You seem to be on the right path on swingarm angle, and as you proceed, you will become increasingly aware that swingarm angle, pivot point height, antisquat, and the way the bike behaves are all closely interrelated.
Also, a rough principle of geometry is, in about the length of a motorcycle wheelbase, raising the rear one inch takes away about one degree of fork rake--for example, along with increasing the angle of the swingarm and slightly increasing pivot height, which are also good, simply raising the bike 3 inches in the rear would tuck the fork rake in roughly 3 degrees, the amount you are trying to change it. That is a big change, more than may work well in practice, but maybe half that much might give you a very noticeable improvement. Another bike with a relatively low swingarm pivot was the CZ, also a bike that was copied a lot in the short travel days by the Japanese manufacturers (I remember one of the early 70s short travel Kawasakis measured about identical to a CZ). I remember what an amazing difference it made simply to put a pair of 6 inch travel 15 1/2 Works Shocks on my CZ in place of the 13 1/2 inch Konis I had been using. It tuned better, finished corners better, and of course went over bumps better too, with just that one change, which moved this same bunch of related geometry numbers on the chassis--swingarm angle, pivot height, fork rake, antisquat effect.

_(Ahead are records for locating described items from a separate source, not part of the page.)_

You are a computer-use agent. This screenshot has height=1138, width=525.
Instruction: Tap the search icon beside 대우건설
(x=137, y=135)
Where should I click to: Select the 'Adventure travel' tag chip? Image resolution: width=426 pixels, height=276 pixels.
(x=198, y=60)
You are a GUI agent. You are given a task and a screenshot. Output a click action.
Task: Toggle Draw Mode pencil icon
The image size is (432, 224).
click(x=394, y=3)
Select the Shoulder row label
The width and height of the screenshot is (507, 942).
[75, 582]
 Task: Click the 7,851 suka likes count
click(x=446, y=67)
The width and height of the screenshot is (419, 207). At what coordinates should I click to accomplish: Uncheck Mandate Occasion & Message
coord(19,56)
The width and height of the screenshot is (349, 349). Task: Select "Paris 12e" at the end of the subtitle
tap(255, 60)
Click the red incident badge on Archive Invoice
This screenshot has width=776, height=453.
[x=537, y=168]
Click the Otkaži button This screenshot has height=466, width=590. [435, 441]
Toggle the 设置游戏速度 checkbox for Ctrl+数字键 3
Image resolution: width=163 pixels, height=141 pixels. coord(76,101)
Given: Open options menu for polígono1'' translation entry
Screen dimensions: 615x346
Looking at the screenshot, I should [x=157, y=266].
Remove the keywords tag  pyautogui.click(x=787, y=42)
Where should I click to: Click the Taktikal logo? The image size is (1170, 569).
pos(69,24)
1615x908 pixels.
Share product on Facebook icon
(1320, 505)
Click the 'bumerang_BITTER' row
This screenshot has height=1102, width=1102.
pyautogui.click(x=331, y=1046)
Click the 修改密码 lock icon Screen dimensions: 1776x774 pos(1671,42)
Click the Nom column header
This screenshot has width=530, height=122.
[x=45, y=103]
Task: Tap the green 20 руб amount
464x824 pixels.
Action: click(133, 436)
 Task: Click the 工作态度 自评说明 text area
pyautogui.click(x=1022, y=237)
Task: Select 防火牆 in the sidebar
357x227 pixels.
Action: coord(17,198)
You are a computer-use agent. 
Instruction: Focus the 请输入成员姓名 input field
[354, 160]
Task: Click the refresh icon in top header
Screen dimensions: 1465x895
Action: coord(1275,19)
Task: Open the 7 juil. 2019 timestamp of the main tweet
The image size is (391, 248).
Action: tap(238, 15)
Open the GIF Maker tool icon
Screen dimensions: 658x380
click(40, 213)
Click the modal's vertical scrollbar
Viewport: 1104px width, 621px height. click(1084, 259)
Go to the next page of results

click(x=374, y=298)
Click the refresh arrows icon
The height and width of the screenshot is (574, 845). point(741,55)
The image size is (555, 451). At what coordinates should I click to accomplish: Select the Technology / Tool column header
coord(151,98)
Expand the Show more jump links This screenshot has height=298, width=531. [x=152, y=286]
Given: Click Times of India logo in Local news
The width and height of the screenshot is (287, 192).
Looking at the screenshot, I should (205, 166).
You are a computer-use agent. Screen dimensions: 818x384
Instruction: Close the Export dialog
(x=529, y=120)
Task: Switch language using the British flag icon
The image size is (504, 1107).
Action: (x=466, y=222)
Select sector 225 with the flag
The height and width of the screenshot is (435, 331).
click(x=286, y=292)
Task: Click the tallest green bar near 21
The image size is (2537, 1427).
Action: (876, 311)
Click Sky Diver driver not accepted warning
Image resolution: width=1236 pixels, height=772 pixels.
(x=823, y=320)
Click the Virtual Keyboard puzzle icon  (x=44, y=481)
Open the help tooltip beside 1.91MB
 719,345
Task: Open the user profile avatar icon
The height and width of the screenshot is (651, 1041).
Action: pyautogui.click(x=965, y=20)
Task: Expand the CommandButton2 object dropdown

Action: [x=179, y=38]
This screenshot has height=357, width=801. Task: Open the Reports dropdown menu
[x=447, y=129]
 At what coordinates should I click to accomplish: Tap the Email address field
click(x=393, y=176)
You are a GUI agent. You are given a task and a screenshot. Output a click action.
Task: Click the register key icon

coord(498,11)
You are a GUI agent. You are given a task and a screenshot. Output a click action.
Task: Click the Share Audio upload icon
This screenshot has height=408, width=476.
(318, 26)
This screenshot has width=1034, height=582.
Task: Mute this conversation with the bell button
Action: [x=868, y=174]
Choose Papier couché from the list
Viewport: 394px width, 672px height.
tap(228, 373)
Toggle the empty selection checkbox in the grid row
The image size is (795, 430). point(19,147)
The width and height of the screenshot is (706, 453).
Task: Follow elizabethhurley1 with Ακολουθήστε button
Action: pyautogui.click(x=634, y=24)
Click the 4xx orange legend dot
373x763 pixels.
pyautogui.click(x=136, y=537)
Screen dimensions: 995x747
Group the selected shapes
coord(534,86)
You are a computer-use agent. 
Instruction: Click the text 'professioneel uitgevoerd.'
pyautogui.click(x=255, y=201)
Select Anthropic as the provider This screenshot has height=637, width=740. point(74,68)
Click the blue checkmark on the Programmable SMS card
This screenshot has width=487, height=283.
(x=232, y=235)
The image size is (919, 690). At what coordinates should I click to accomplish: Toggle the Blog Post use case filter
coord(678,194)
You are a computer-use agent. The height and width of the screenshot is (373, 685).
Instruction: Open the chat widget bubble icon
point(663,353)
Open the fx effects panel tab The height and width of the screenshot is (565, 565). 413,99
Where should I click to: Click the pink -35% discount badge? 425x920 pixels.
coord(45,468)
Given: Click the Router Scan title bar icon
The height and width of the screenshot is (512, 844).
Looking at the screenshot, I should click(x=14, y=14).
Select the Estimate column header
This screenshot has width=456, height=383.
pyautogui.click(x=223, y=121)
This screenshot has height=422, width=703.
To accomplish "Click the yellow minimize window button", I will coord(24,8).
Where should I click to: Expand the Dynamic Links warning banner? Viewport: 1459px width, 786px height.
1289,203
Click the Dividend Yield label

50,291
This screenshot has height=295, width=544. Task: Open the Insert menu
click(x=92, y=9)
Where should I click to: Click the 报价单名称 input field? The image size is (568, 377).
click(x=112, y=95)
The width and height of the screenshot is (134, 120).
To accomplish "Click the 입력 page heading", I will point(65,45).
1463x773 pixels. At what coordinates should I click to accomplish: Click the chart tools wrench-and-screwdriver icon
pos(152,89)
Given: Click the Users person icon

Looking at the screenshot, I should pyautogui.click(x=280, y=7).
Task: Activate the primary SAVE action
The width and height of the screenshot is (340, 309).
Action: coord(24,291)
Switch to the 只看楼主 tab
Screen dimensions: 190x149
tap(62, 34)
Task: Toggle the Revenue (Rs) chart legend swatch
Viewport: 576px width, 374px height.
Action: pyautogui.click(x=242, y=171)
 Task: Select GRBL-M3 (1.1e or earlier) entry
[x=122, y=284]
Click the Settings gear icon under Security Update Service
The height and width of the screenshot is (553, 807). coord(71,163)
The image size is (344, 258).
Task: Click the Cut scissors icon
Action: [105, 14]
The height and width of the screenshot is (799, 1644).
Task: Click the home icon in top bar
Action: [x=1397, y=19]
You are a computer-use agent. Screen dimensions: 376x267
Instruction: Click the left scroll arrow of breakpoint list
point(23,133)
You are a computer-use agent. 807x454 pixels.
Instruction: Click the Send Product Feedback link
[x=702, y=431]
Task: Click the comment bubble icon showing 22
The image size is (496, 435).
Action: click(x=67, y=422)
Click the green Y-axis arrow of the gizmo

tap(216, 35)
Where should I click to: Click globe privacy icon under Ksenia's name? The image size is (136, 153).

And a suggestion--if you don't already have one, you might get a good angle finder with a magnetic base to stick on the forks and swingarm, to add to your tool collection. It is pretty helpful, to try out changes on the chassis table and accurately measure the differences with it immediately. Anyway, sorry to go on so long, good luck with your fun project.
Right now I am pretty much set with my swing arm angle to first ride the bike at, the good thing is my NJB shocks are adjustable length so if I find my s/a angle is too great then I can shorten the shocks down to compensate although as you mention this will throw the rake back out as well.
The s/a pivot is more or less at the same height as the centerline of the c/s sprocket which is a big help, it would be nice if they were closer together though. I have had the chain on the bike and there is a little rub as the bike sits with the suspension fully extended, nothing close to how modern bikes run though.
I will definately look into those Maico geometry numbers for sure.
For sure I have one of those angle finders, I used it extensively on the last bike I built (a 1975 Suzuki GT500).
Again thank you for your impressive input!
You will need to thin out that flange so it isn't such a big heat sink or you will burn through the tank. Try making a 3/16 " wide step so the 2 pieces are closer to the same thickness:<
What are your plans for the forks, springs, emulators?